Tantangan ASEAN jadi pusat pertumbuhan dunia
Oleh Jafar M Sidik Kamis, 11 Mei 2023 10:39 WIB
Jakarta (ANTARA) - "Mari bergandengan erat menyusun agenda bersama untuk memastikan kawasan ini terus menjadi Epicentrum of Growth".
Kalimat itu disampaikan Presiden Joko Widodo pada Rabu (9/5) saat membuka pertemuan ASEAN Leaders’ Interface with Representatives of ASEAN Business Advisory Council dalam rangkaian Konferensi Tingkat Tinggi Perhimpunan Bangsa-bangsa Asia Tenggara (KTT ASEAN) di Labuan Bajo, Nusa Tenggara Timur.
Pada hari yang sama saat membuka pertemuan ASEAN dan High-Level Task Force (HLTF) untuk Visi ASEAN Pasca 2025, presiden yang akrab disapa Jokowi itu meminta ASEAN bersiap menghadapi kondisi terburuk, tapi tetap berharap yang terbaik.
"Epicentrum of Growth" atau "pusat pertumbuhan" adalah tema keketuaan Indonesia dalam ASEAN tahun ini. Indonesia inginn ASEAN menjadi pusat pertumbuhan dunia.
Namun, dengan meminta ASEAN bersiap menghadapi yang terburuk, Jokowi menyingkapkan tantangan besar yang bisa menentukan ASEAN menjadi pusat stabilitas dan ekonomi dunia pada 2045.
Letak geografis di jalur pelayaran dunia memang membuat ASEAN dihadapkan kepada tantangan geopolitik dan geoekonomi yang sama besar dengan peluang-peluangnya sendiri.
Faktanya, ASEAN berada di tengah persaingan kekuatan-kekuatan besar dunia yang pada satu sisi bisa menjadi mitra kerja sama, tetapi di sisi lain berusaha mengkooptasi ASEAN.
Organisasi kawasan ini berada di antara dua pasar ekonomi yang sangat besar, yakni Asia Selatan dan Asia Timur. Belum termasuk Amerika Utara dan Australia.
Asia Selatan, Asia Timur dan Amerika Utara memiliki total penduduk 4,15 miliar jiwa atau separuh dari total penduduk dunia yang saat ini mencapai 8 miliar orang.
Ketiga kawasan juga menghimpun total Produk Domestik Bruto (PDB) sebesar 61,18 triliun dolar AS yang menghimpun 72 persen dari total PDB global .
PDB dan jumlah penduduk ASEAN sendiri masing-masing 3,942 triliun dolar AS dan 678 juta orang.
Fakta ini menunjukkan betapa besarnya profil pasar kawasan-kawasan yang mengitari ASEAN.
Namun, setiap peluang ekonomi selalu melibatkan tantangan keamanan yang sama besar, terlebih kekuatan-kekuatan lebih besar dari ASEAN terus bersaing secara politik dan ekonomi yang membuat mereka acap bergesekan.
Saling bergesekan
Ketika postur ekonomi sebuah negara semakin besar, maka semakin besar pula keinginan mengamankan jalur-jalur ekonominya di luar negeri.
###
● Latihan:
Lanjutkan artikel di atas tentang tantangan ASEAN menjadi pusat pertumbuhan dunia, mulai dari kalimat sesudah kalimat terakhirnya.

● Cuplikan data:
###
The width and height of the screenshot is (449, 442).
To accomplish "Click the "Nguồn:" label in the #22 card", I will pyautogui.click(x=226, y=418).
###
● Hasil jawaban:
Di masa lalu, kecenderungan ini memicu pendudukan sebuah wilayah oleh negara lainnya, agar tidak mengganggu jalur pasok sumber daya ekonomi di luar negeri.
Sampai sekarang negara-negara seperti Prancis, Inggris dan Amerika Serikat memiliki wilayah seberang lautan yang di antaranya berfungsi sebagai basis militer yang menjamin keamanan politik dan ekonomi negara-negara itu di seluruh dunia.
Uniknya, China tengah bergerak ke kecenderungan itu, seiring dengan semakin besarnya postur ekonomi dan pengaruh globalnya yang mengharuskan mereka memastikan keamanan jalur ekonominya di luar negeri.
China juga aktif memproyeksikan pengaruhnya ke negara atau kawasan lain di seluruh dunia, termasuk Afrika yang bertepi Samudera Hindia dan Pasifik Selatan yang menjadi "wilayah pengaruh" Australia.
Aktivitas China ini membuat kekuatan-kekuatan pesaing menjadi cemas. Kecemasan itu semakin menjadi setelah China juga aktif membangun pos-pos militer di luar negeri, tidak hanya di Laut China Selatan, tapi juga di Djibouti di tanduk Afrika yang menghadap salah satu jalur pelayaran global yang sangat sibuk di Laut Merah.
Pada tingkat tertentu, tatkala kehadiran global China kian mengancam kekuatan lain, katakanlah Amerika Serikat, pengerahan kekuatan di luar negeri, khususnya militer, menjadi lebih dari sekadar memastikan jalur perdagangan global, karena difungsikan pula sebagai kekuatan penggetar atau deteren terhadap kekuatan-kekuatan yang menyaingi atau berpotensi mengancam China.
Sejumlah negara termasuk Amerika Serikat mengkhawatirkan manuver China di Samudera Hindia yang dipandang beberapa kalangan berusaha membangun pangkalan lain di Tanzania, Mauritius, Pakistan, Sri Lanka dan Myanmar di Kepulauan Coco.
Manuver pertahanan China ini sudah jauh ke mana-mana menyaingi kekuatan-kekuatan tradisional dunia seperti Amerika Serikat dan Rusia, dan ini mengusik kekuatan-kekuatan lain.
Amerika Serikat tentu menjadi pihak yang paling terusik, apalagi mereka selama ini aktif mengerahkan armada lautnya di Samudera Hindia dan Pasifik yang mengapit Asia Tenggara.
Mereka mengoperasikan Armada Ketujuh yang berpangkalan di Jepang untuk beroperasi di sisi barat Samudera Pasifik, sedangkan di Samudera Hindia, mengerahkan Armada Kelima yang juga mencakup Teluk Persia, Laut Merah dan Laut Arab.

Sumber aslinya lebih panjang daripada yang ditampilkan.